Original post: http://businessvalueexchange.com/brains-are-machines-series-blog-1-shifting-sands/ The industrial revolution saw the landscape of Britain transformed from rural & agricultural to urban & industrial. The mass exodus of people from the country into the city represented a fundamental shift in the social fabric of the country.
The companies themselves were able to recruit and retain low-skilled workers, working on high-cost machinery that required constant maintenance and investment. The machines had maintenance schedules, were constantly oiled, monitored, measured, and had parts regularly replaced because they were the core contributor to the profitability of a company.
A worker leaving the company had little impact on the capability of the business to create its product.
The information age has brought with it a shift in power toward the knowledge worker due to the nature of work. The information worker is a higher-cost resource, holds more tacit knowledge and intrinsically more value to a business, as their knowledge is part of the whole make-up and fabric of a company.
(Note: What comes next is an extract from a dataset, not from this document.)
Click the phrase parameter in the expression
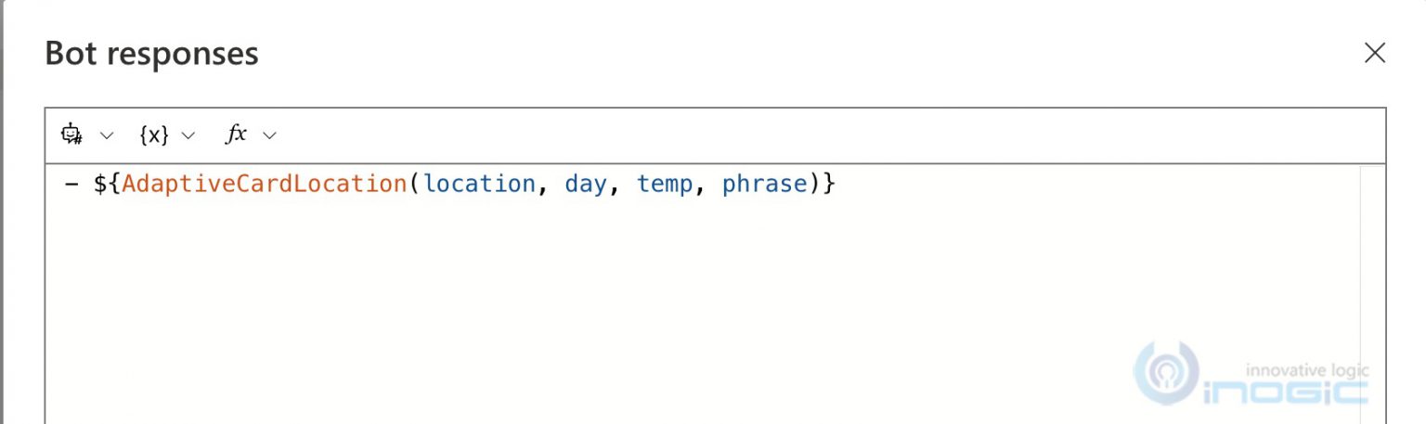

Put bluntly “their brain is part of the machinery”. And therefore a business has more reliance on its people as resources, rather than its machinery (or infrastructure).
A worker leaving the company has a larger impact on the capability of the business to create its product or service. Tacit knowledge is leaving the business, a new worker is required and their induction into the collective takes far longer and costs a lot more.
So if brains are the machinery of your company, what kind of shape are they in?
How much are you investing in them, what does their maintenance schedule look like?
The software industry has a scarcity of resource, and this scarcity of resource has existed for a number of years. In the manpower survey of 2012, 25% of EMEA employers reported difficulty filling jobs due to a lack of available talent. It has led to you being in a talent war, having to pay c20% fees for recruitment of team members before they’ve walked through the door. Also, your best ‘machinery’ is at risk of being head-hunted by the competition.
So if you’re paying c20% to a 3rd party just to bring talent through the door, and your best talent is at risk of being pinched, how much should you be paying to develop and maintain that talent?